LatentFlow:无需训练的条件随机过程通用框架

LatentFlow: A General Framework for Conditioning Stochastic Processes

精选理由

这篇论文提出了LatentFlow,一个无需训练就能对随机过程做条件采样的框架,比传统方法快得多,还适用各种过程类型,值得一看。

AI 摘要

LatentFlow是一个无需训练的通用框架,用于条件化随机过程。它通过将随机过程表示为可处理潜变量的确定性变换,将条件推断转化为潜空间采样。该框架在目标水平上精确,近似只来自有限噪声、蒙特卡洛引导和时间离散化,且每个误差项可系统降低。LatentFlow在单个桌面CPU上数秒内完成条件采样,适用于经典空间先验、非线性随机动力学、物理/生命科学机制模型、随机偏微分方程、重尾与极值、点过程与离散状态过程以及神经或模拟器定义过程。

原文 · arXiv cs.LG

LatentFlow: A General Framework for Conditioning Stochastic Processes

Stochastic-process models are, as a rule, far easier to simulate than to condition.
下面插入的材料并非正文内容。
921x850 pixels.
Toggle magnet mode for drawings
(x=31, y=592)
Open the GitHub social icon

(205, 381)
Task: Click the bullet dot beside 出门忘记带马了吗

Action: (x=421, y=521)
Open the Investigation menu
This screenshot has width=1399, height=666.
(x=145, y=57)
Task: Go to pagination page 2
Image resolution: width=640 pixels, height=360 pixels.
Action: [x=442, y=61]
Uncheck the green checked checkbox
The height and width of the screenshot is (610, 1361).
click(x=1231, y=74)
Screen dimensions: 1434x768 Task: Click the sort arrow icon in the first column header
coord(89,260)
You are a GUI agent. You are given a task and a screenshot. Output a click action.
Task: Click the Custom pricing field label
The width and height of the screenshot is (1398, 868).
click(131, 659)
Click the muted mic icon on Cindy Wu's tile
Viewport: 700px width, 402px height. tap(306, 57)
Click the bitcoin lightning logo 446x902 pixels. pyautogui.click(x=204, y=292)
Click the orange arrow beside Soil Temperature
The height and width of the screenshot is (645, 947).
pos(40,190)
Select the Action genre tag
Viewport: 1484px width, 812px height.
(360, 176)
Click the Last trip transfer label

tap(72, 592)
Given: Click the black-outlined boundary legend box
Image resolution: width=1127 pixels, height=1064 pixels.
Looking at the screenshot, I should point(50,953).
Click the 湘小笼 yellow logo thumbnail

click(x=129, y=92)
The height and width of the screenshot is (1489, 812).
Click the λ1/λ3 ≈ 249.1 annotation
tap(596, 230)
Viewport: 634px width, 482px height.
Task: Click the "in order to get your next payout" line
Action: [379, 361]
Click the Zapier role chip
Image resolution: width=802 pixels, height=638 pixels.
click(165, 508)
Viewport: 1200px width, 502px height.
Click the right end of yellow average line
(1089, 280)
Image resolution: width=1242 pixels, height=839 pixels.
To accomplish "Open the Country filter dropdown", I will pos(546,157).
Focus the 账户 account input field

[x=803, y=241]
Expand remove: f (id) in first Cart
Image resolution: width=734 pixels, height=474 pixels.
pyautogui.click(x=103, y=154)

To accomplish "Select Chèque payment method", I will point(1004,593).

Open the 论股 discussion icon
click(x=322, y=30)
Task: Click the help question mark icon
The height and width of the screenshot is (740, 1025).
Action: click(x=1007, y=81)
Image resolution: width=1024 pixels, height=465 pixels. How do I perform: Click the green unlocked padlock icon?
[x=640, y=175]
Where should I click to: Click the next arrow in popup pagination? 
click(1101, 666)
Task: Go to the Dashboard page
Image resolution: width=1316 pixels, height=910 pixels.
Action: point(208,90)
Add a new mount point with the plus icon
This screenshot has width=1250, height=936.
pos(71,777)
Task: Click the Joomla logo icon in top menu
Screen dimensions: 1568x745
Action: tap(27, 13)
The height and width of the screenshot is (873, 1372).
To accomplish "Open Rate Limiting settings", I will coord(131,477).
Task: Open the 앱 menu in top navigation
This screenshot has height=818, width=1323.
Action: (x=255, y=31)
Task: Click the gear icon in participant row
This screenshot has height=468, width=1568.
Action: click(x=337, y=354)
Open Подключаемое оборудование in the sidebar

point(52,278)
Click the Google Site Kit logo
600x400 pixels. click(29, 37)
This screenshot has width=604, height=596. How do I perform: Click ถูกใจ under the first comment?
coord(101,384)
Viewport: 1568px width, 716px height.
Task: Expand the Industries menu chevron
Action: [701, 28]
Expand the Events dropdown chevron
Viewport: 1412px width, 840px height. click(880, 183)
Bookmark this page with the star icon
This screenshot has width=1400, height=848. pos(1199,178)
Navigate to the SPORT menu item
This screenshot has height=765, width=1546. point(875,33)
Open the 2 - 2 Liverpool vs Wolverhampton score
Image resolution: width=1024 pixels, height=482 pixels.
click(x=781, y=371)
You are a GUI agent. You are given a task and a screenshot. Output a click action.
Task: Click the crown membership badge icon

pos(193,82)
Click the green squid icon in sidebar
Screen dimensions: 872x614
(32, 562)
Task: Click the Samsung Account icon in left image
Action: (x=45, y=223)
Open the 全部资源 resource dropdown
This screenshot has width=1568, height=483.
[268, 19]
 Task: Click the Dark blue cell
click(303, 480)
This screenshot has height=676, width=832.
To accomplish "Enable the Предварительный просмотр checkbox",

Non-linear observations, non-Gaussian likelihoods, black-box information, and global constraints all induce intractable conditional laws, requiring bespoke, model-specific constructions. We introduce LatentFlow, a single framework for conditioning stochastic processes, with no learned neural approximations and no training. Our starting point is to write the stochastic process as the deterministic image of a tractable latent innovation, $f_0 = T_{\vartheta}(ξ_0)$, with $ξ_0$ sampled from a simple reference distribution. This reduces process-level conditioning to latent-space inference: pull the likelihood back through $T_{\vartheta}$, sample the resulting latent law with a tractable guided probability flow, and push the samples forward. This construction is provably exact at the level of the target law; in practice, approximation enters only through finite terminal noising, Monte Carlo guidance, and time discretisation of the continuous-time dynamics, each of which is explicit and systematically reducible. As LatentFlow is training-free, conditioning reduces to solving a single reverse-time SDE. This enables conditional sampling in seconds on a single desktop CPU across model classes that have never shared a scalable method: classical spatial priors, nonlinear stochastic dynamics, mechanistic models from the physical and life sciences, stochastic PDEs, heavy-tails and extremes, point and discrete-state processes, and neural or simulator-defined processes.